[EXCERPT]:
A quick exercise for aspiring data journalists

A funnel plot of bowel cancer mortality rates in different areas of the UK

The latest Ben Goldacre Bad Science column provides a particularly useful exercise for anyone interested in avoiding an easy mistake in data journalism: mistaking random variation for a story (in this case about some health services being worse than others for treating a particular condition):

“The Public Health Observatories provide several neat tools for analysing data, and one will draw a funnel plot for you, from exactly this kind of mortality data. The bowel cancer numbers are in the table below. You can paste them into the Observatories’ tool, click “calculate”, and experience the thrill of touching real data.

“In fact, if you’re a journalist, and you find yourself wanting to claim one region is worse than another, for any similar set of death rate figures, then do feel free to use this tool on those figures yourself. It might take five minutes.”

By the way, if you want an easy way to get that data into a spreadsheet (or any other table on a webpage), try out the =importHTML formula, as explained on my spreadsheet blog (and there’s an example for this data here).

Statistics as journalism redux: Benford’s Law used to question company accounts

A year and a day ago (which is slightly eerie) I wrote about how one Mexican blogger had used Benford’s Law to spot some unreliable data on drug-related murders being used by the UN and Mexican police.

On Sunday Jialan Wang used the same technique to look at US accounting data on over 20,000 firms – and found that over the last few decades the data has become increasingly unreliable.

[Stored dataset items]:

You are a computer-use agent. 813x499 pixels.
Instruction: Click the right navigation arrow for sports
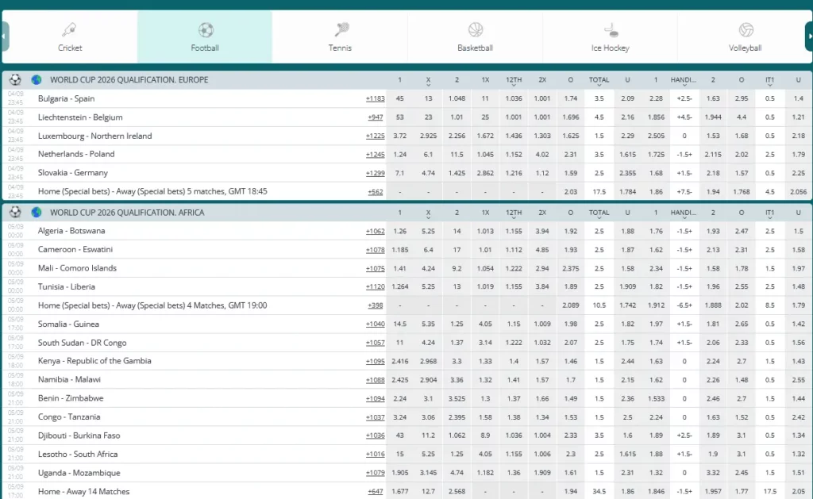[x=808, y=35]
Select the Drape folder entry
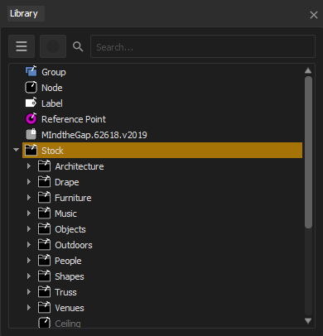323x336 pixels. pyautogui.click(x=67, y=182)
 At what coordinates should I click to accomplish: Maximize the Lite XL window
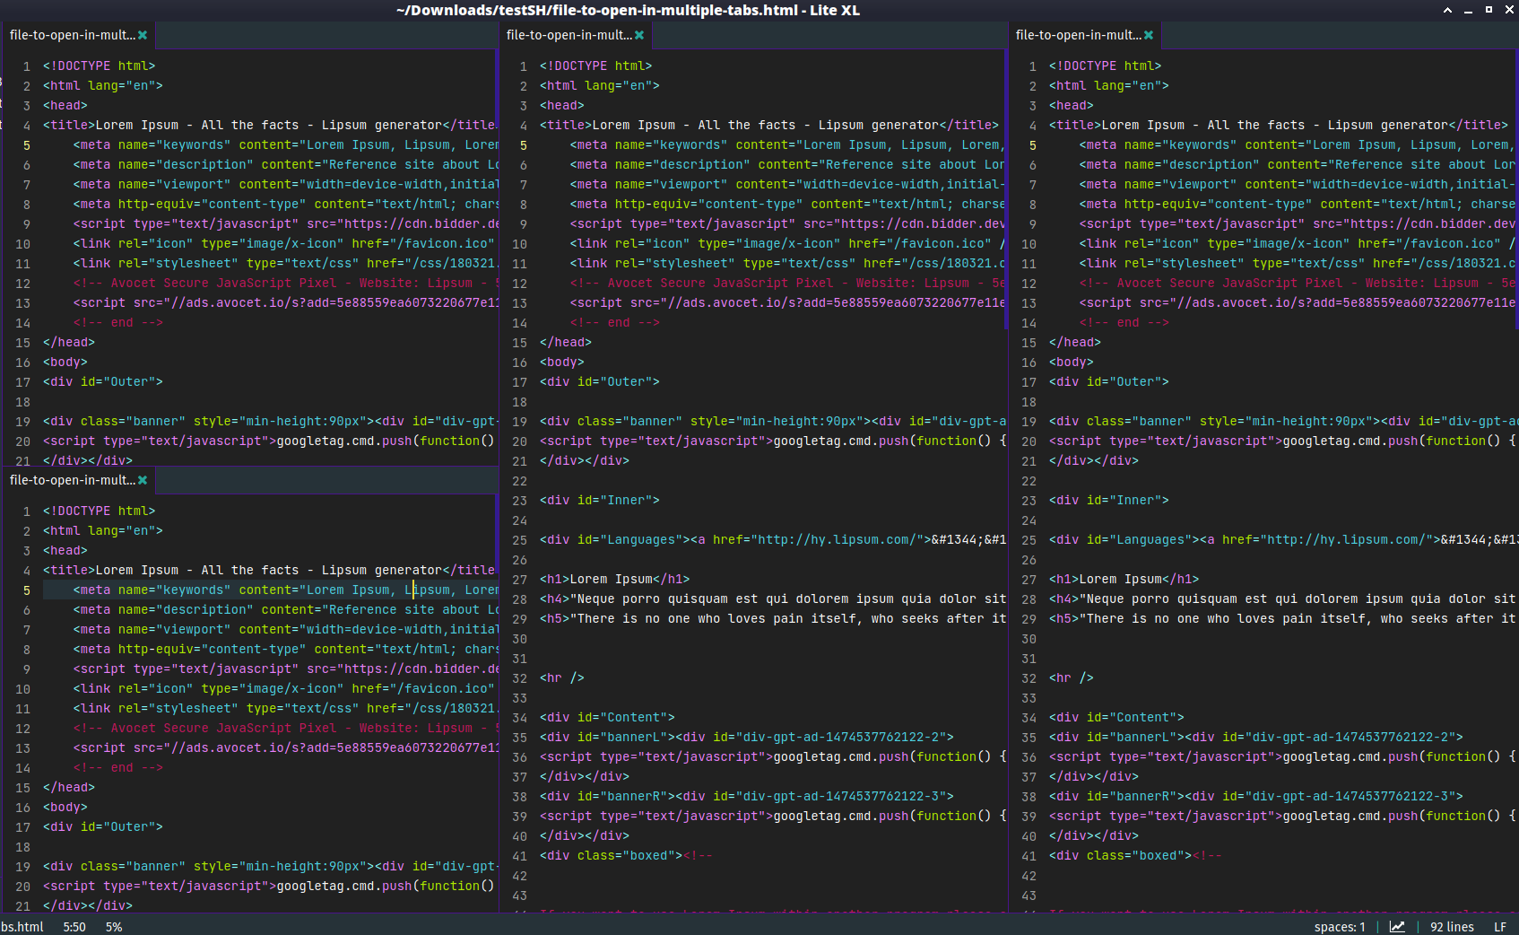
...
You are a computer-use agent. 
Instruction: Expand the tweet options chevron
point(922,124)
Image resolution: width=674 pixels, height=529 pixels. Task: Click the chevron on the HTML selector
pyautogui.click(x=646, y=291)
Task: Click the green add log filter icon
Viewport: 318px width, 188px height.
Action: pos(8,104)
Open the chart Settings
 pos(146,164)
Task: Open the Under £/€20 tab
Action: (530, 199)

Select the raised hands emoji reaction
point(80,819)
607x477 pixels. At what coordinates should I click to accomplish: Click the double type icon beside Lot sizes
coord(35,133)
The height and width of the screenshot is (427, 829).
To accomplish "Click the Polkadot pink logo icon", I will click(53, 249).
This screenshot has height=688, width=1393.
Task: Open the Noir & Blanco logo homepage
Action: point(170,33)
==
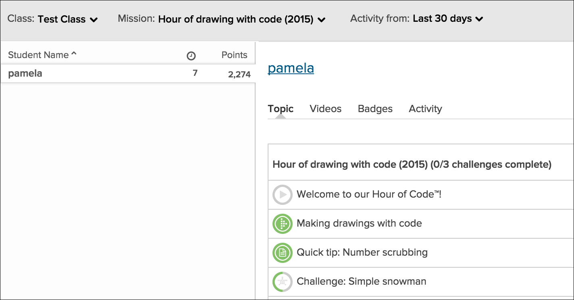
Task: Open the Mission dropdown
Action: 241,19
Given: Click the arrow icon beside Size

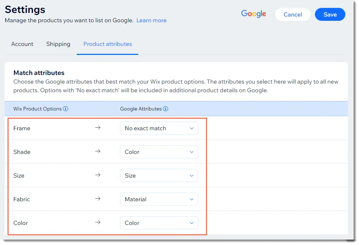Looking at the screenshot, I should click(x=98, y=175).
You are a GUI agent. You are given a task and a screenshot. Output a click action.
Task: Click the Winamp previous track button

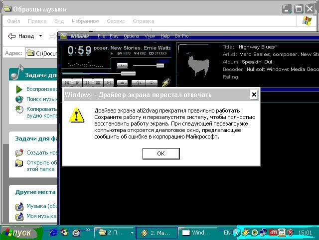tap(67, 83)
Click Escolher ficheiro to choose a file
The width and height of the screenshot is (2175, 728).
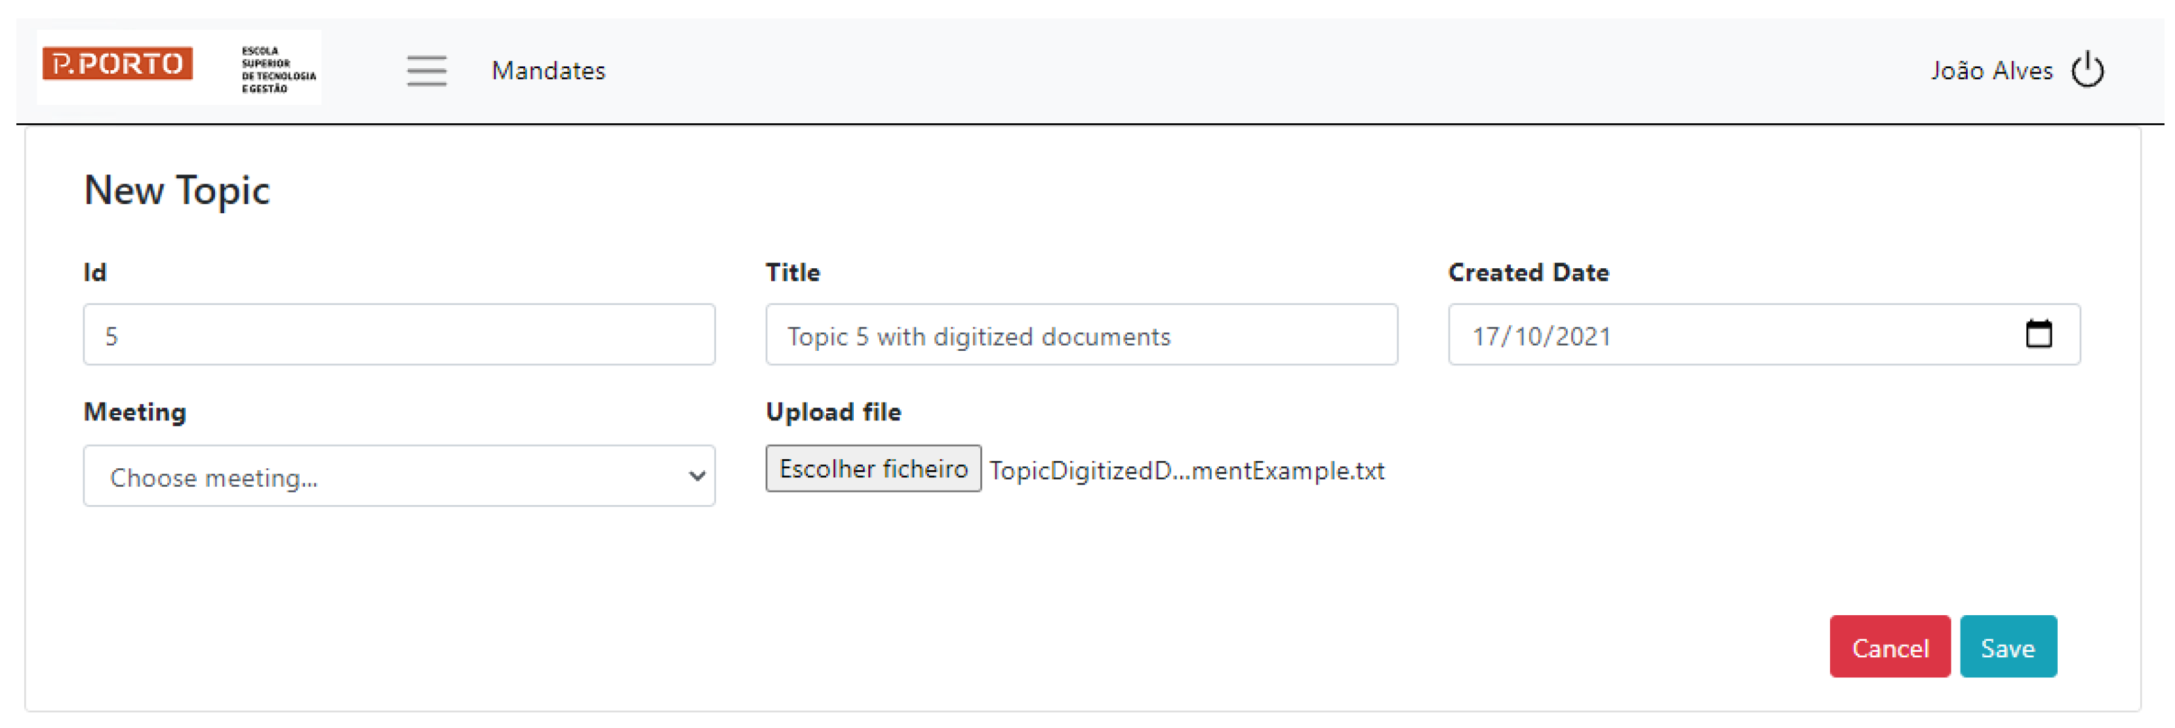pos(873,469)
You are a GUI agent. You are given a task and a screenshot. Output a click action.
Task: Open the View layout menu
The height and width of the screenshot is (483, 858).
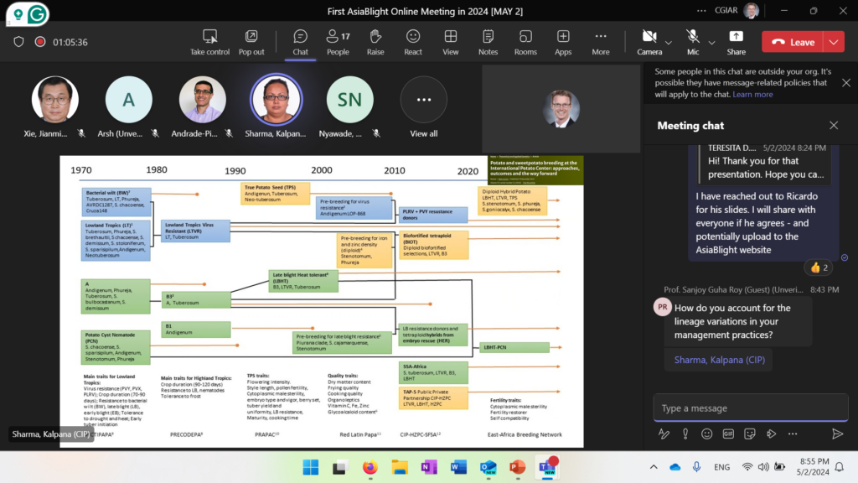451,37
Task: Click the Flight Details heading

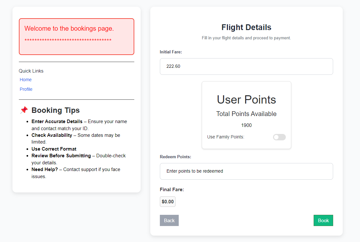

[INSTRUCTIONS TO FOLLOW]: Reproduce the data journalism excerpt between "A quick exercise" and "touching real data.", inclusive, changing every "funnel plot" to "scatter plot".

[OUTPUT]:
A quick exercise for aspiring data journalists

A scatter plot of bowel cancer mortality rates in different areas of the UK

The latest Ben Goldacre Bad Science column provides a particularly useful exercise for anyone interested in avoiding an easy mistake in data journalism: mistaking random variation for a story (in this case about some health services being worse than others for treating a particular condition):

“The Public Health Observatories provide several neat tools for analysing data, and one will draw a scatter plot for you, from exactly this kind of mortality data. The bowel cancer numbers are in the table below. You can paste them into the Observatories’ tool, click “calculate”, and experience the thrill of touching real data.